§ **PROBLEM**: Copy out the entries below exactly as they stand, but only from the line containing "info@webrtc.ventures (355, 2522)" through the line containing "Build (552, 594)".

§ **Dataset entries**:
_ _ _

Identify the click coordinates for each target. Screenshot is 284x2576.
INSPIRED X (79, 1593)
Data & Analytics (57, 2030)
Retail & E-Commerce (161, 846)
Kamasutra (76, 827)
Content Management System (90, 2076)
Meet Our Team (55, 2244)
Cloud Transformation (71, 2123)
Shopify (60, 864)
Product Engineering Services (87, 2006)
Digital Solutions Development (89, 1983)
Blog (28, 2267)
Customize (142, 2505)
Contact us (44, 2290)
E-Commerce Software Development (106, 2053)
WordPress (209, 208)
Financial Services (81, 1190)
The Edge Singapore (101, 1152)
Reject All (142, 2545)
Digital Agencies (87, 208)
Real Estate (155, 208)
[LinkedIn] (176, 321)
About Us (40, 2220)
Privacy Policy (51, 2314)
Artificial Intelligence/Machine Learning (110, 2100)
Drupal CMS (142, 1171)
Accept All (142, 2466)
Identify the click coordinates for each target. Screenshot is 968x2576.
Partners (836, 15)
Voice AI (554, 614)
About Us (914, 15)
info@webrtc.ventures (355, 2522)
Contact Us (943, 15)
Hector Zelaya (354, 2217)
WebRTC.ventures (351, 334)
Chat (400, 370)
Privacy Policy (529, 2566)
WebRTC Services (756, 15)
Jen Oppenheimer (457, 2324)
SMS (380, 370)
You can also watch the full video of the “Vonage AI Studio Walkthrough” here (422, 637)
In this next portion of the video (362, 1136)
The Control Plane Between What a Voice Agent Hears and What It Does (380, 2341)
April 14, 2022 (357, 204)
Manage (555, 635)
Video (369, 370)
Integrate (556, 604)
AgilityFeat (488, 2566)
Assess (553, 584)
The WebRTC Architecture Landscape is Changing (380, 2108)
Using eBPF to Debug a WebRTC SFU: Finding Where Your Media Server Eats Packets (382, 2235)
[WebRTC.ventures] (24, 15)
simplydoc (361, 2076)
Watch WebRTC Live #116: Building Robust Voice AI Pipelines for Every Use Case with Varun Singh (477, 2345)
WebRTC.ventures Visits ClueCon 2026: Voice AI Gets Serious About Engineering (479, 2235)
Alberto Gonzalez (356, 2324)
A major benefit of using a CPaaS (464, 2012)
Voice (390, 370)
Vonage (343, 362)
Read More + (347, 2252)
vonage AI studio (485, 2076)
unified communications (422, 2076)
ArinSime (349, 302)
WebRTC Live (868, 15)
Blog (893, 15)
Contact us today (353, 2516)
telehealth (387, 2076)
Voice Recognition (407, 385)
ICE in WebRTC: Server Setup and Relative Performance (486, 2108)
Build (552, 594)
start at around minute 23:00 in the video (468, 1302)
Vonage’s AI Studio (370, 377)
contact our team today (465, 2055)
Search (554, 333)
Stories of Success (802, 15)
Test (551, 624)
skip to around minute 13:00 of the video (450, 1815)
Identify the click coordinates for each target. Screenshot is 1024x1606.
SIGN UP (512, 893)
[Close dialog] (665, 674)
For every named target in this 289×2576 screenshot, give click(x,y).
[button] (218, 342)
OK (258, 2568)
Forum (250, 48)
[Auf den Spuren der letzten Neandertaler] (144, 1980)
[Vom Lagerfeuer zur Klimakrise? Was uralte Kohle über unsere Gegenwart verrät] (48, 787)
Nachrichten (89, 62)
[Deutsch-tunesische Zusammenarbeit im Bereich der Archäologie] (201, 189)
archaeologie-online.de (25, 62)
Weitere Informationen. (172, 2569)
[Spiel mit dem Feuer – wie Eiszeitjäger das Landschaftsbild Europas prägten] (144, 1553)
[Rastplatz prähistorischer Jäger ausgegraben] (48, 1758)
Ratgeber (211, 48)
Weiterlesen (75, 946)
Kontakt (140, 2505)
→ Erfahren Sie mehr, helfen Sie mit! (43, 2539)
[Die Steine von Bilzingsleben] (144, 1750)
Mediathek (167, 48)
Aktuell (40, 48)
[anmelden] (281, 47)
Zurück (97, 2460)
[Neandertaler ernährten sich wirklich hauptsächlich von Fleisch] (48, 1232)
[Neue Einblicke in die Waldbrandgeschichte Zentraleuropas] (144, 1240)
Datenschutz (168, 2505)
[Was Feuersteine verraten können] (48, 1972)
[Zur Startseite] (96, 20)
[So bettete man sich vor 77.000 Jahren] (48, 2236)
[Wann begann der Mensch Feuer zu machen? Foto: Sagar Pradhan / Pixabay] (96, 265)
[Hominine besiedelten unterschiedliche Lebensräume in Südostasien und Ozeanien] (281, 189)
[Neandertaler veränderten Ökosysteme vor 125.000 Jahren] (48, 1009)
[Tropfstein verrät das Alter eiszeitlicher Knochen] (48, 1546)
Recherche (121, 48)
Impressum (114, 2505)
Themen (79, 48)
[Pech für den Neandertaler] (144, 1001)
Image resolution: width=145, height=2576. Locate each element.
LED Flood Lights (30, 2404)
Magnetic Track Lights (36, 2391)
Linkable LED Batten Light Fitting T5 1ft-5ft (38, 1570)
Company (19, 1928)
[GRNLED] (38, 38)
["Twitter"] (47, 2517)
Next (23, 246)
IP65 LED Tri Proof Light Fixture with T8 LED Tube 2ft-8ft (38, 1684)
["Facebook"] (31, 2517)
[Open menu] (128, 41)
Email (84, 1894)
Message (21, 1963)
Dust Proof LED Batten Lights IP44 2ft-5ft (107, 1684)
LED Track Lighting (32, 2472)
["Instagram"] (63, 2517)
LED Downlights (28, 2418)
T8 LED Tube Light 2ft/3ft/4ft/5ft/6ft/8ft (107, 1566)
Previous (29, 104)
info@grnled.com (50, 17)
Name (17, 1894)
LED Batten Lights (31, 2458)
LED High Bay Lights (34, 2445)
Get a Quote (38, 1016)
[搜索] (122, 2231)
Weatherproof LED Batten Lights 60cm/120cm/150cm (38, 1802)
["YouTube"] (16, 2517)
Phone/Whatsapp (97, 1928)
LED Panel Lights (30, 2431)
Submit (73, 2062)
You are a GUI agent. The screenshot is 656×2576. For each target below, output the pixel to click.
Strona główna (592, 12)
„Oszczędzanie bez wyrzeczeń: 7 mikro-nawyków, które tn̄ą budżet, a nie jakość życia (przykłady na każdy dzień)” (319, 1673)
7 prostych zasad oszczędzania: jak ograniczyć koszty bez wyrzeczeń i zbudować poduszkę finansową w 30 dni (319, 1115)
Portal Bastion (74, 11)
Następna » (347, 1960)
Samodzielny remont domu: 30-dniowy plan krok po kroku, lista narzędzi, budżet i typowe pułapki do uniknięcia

_ _ _

§ **ANSWER AREA**:
info@webrtc.ventures (355, 2522)
Contact Us (943, 15)
Hector Zelaya (354, 2217)
WebRTC.ventures (351, 334)
Chat (400, 370)
Privacy Policy (529, 2566)
WebRTC Services (756, 15)
Jen Oppenheimer (457, 2324)
SMS (380, 370)
You can also watch the full video of the “Vonage AI Studio Walkthrough” here (422, 637)
In this next portion of the video (362, 1136)
The Control Plane Between What a Voice Agent Hears and What It Does (380, 2341)
April 14, 2022 (357, 204)
Manage (555, 635)
Video (369, 370)
Integrate (556, 604)
AgilityFeat (488, 2566)
Assess (553, 584)
The WebRTC Architecture Landscape is Changing (380, 2108)
Using eBPF to Debug a WebRTC SFU: Finding Where Your Media Server Eats Packets (382, 2235)
[WebRTC.ventures] (24, 15)
simplydoc (361, 2076)
Watch WebRTC Live #116: Building Robust Voice AI Pipelines for Every Use Case with Varun Singh (477, 2345)
WebRTC.ventures Visits ClueCon 2026: Voice AI Gets Serious About Engineering (479, 2235)
Alberto Gonzalez (356, 2324)
A major benefit of using a CPaaS (464, 2012)
Voice (390, 370)
Vonage (343, 362)
Read More + (347, 2252)
vonage AI studio (485, 2076)
unified communications (422, 2076)
ArinSime (349, 302)
WebRTC Live (868, 15)
Blog (893, 15)
Contact us today (353, 2516)
telehealth (387, 2076)
Voice Recognition (407, 385)
ICE in WebRTC: Server Setup and Relative Performance (486, 2108)
Build (552, 594)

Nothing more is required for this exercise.